• Dataset extract

= Beginning of Section =

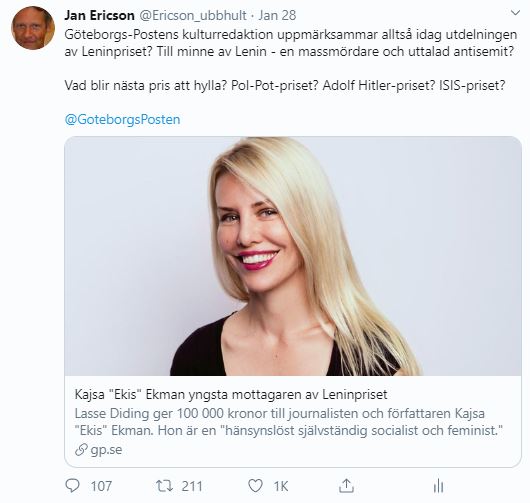Expand the tweet options chevron menu
Image resolution: width=530 pixels, height=503 pixels.
(515, 13)
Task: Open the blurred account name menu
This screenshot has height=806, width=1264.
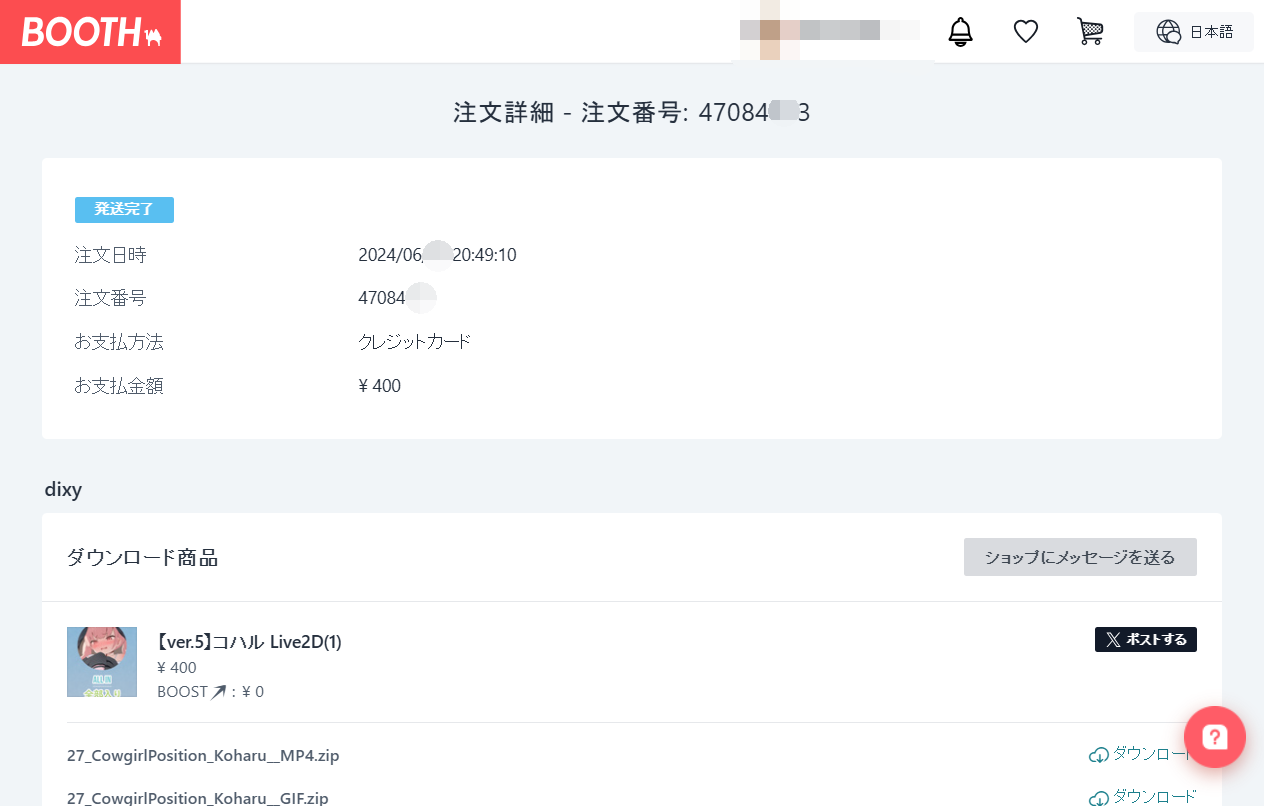Action: [x=830, y=30]
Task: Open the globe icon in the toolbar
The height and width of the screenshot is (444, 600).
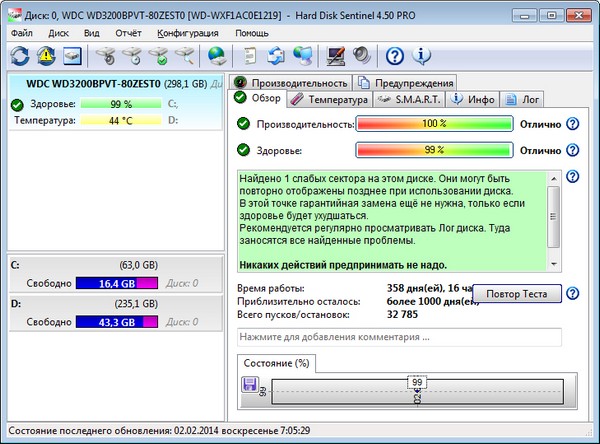Action: click(216, 55)
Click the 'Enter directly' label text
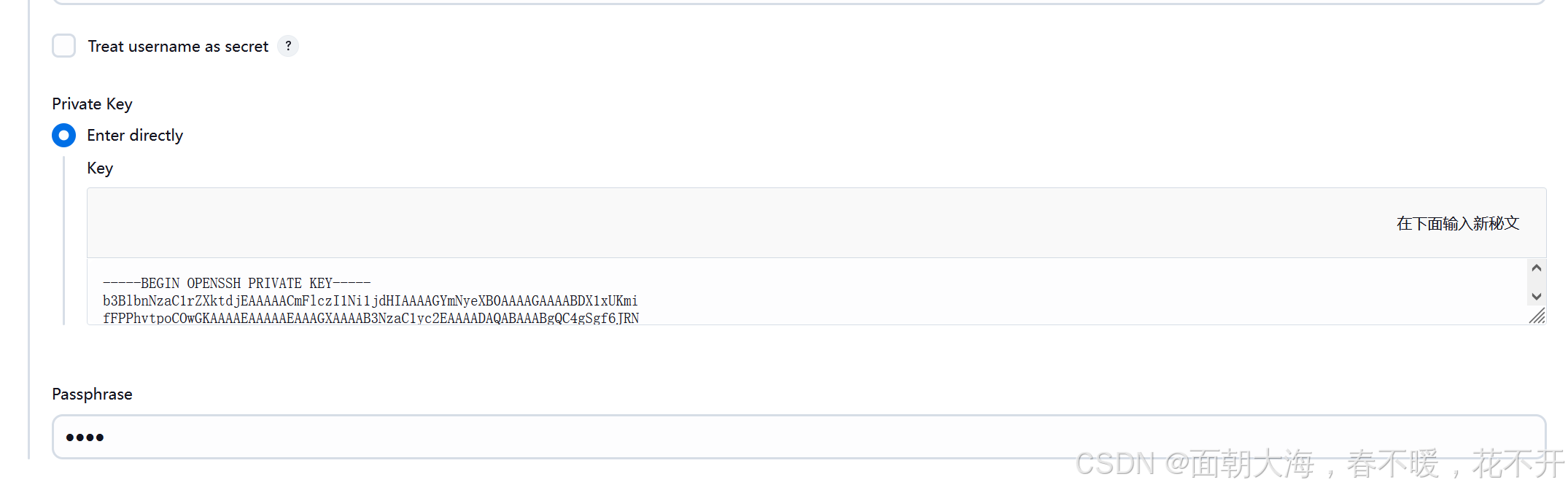Screen dimensions: 1568x490 pos(135,136)
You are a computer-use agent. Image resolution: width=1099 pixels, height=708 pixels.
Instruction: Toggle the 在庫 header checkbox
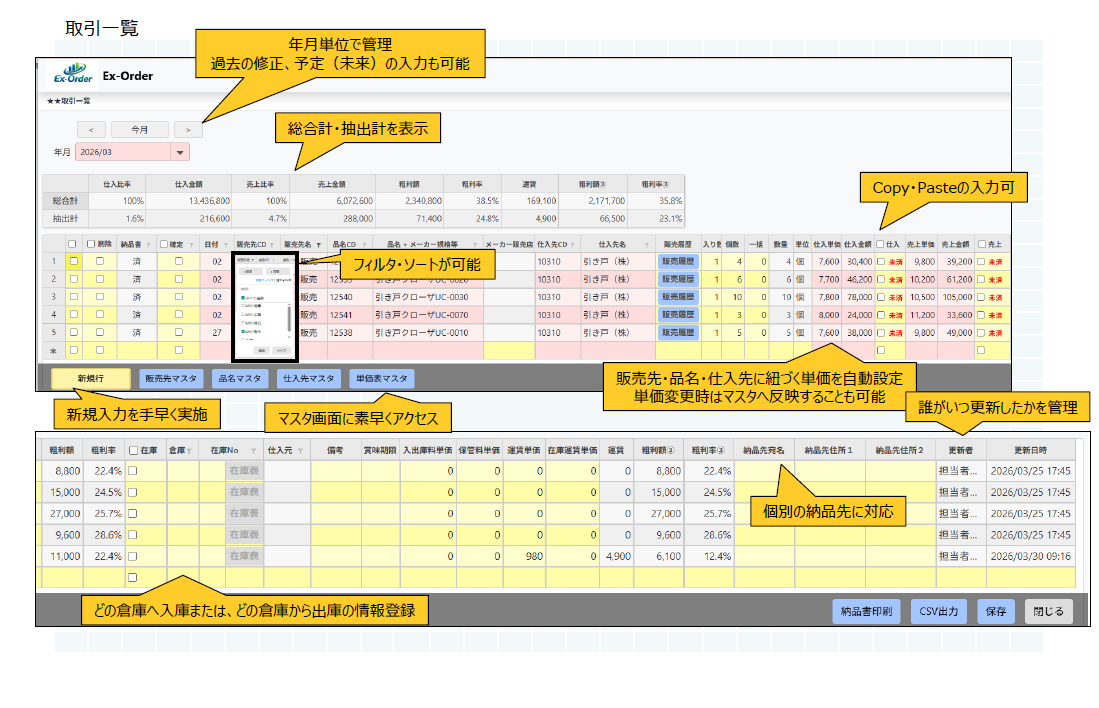(x=132, y=450)
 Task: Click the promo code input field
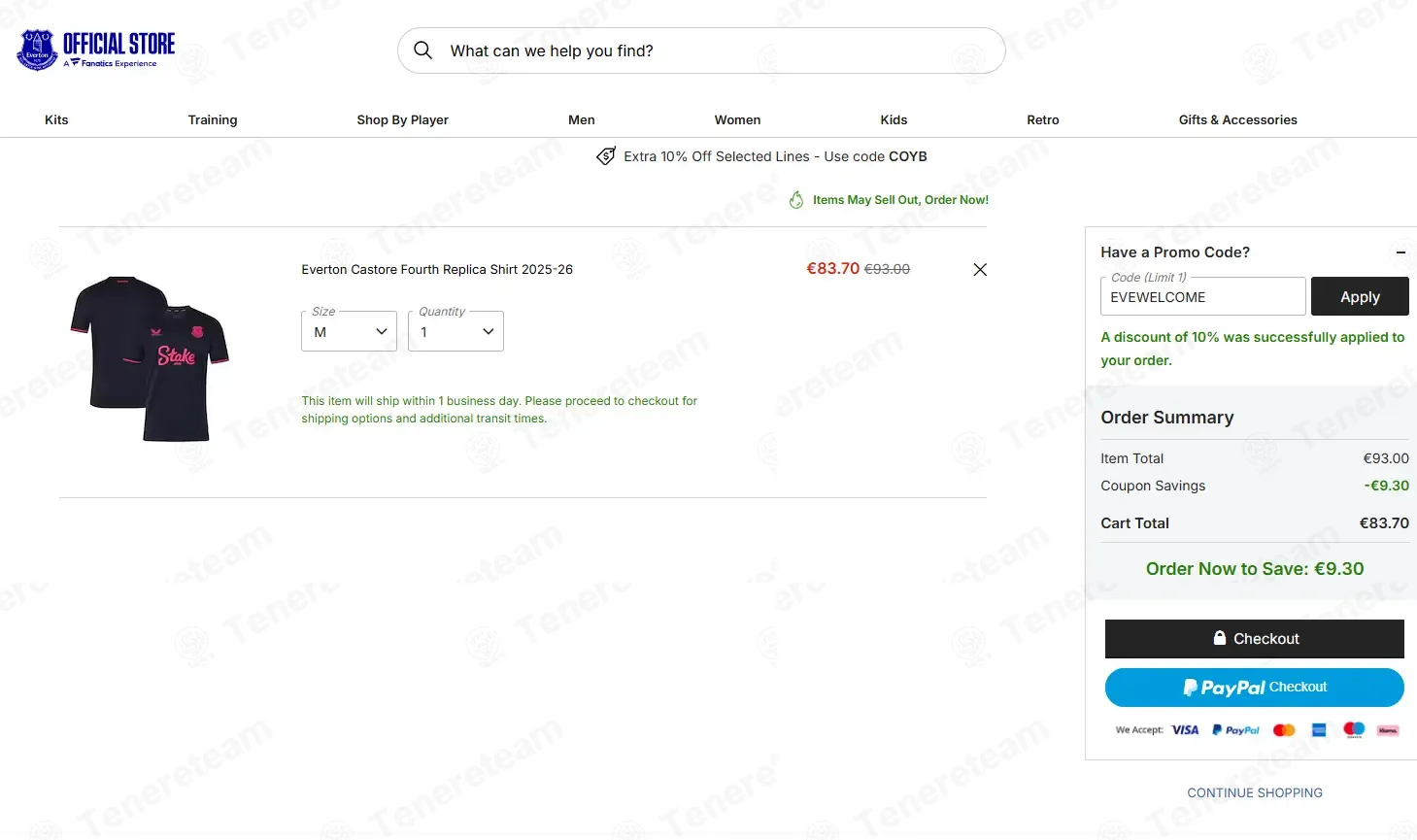(1203, 296)
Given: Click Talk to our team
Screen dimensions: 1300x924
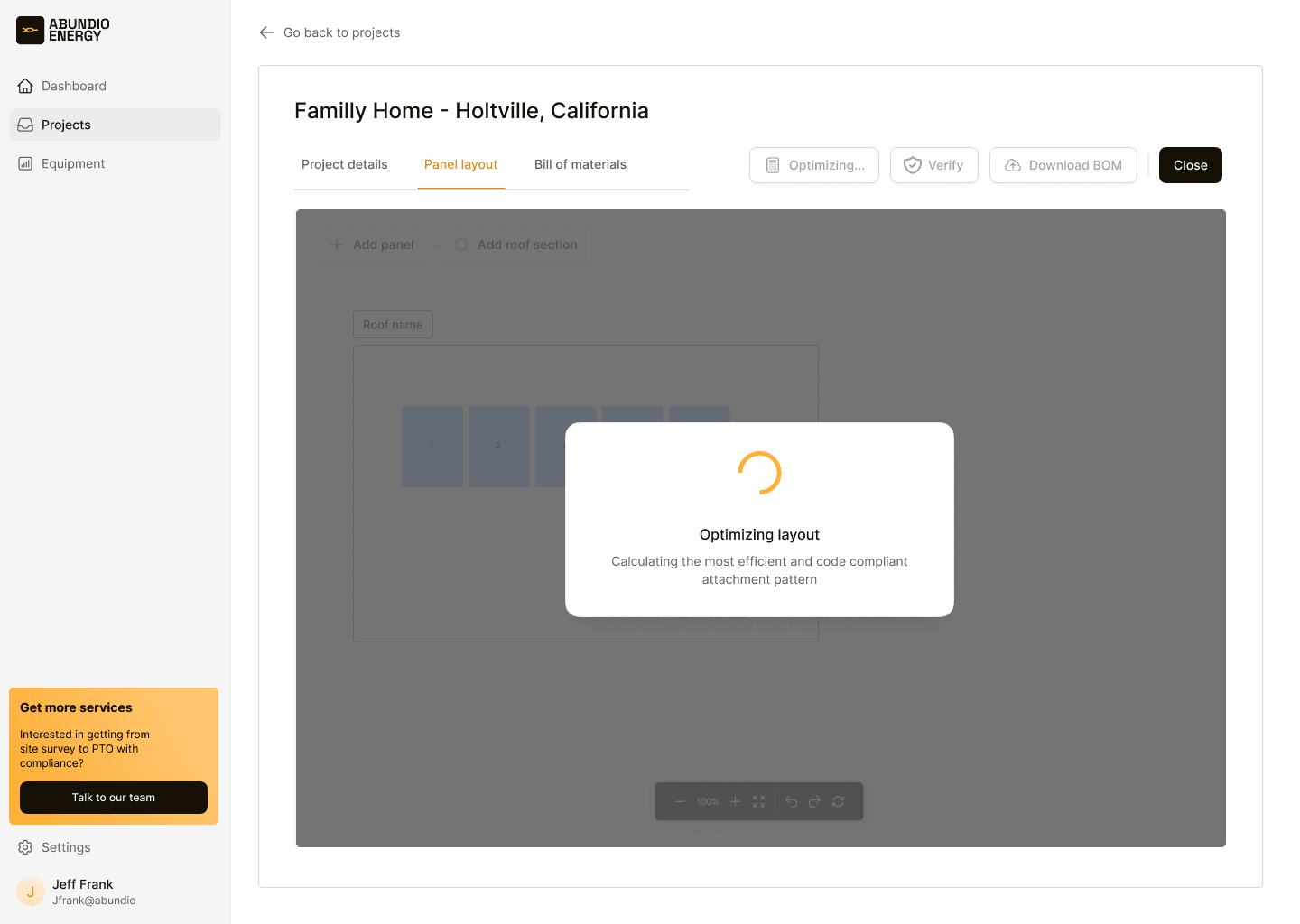Looking at the screenshot, I should (113, 798).
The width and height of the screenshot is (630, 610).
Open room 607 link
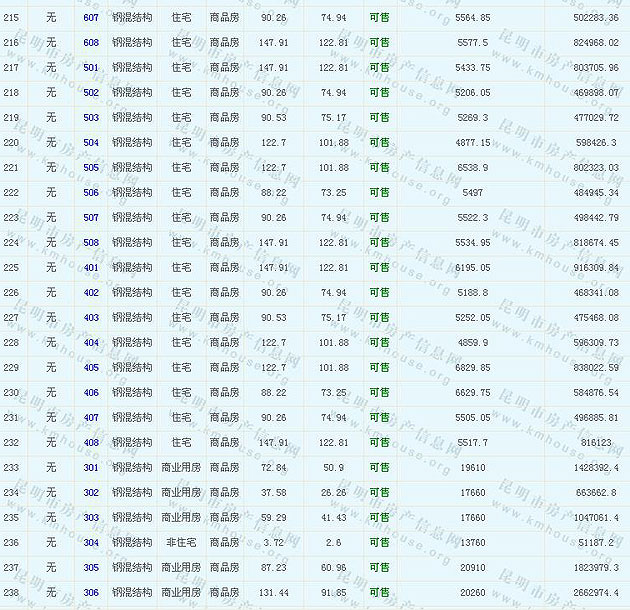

= End of Section =

• What to do
The reply should consist of one number, the count of lines above with the string "Open" in them.

• Solution to this problem
3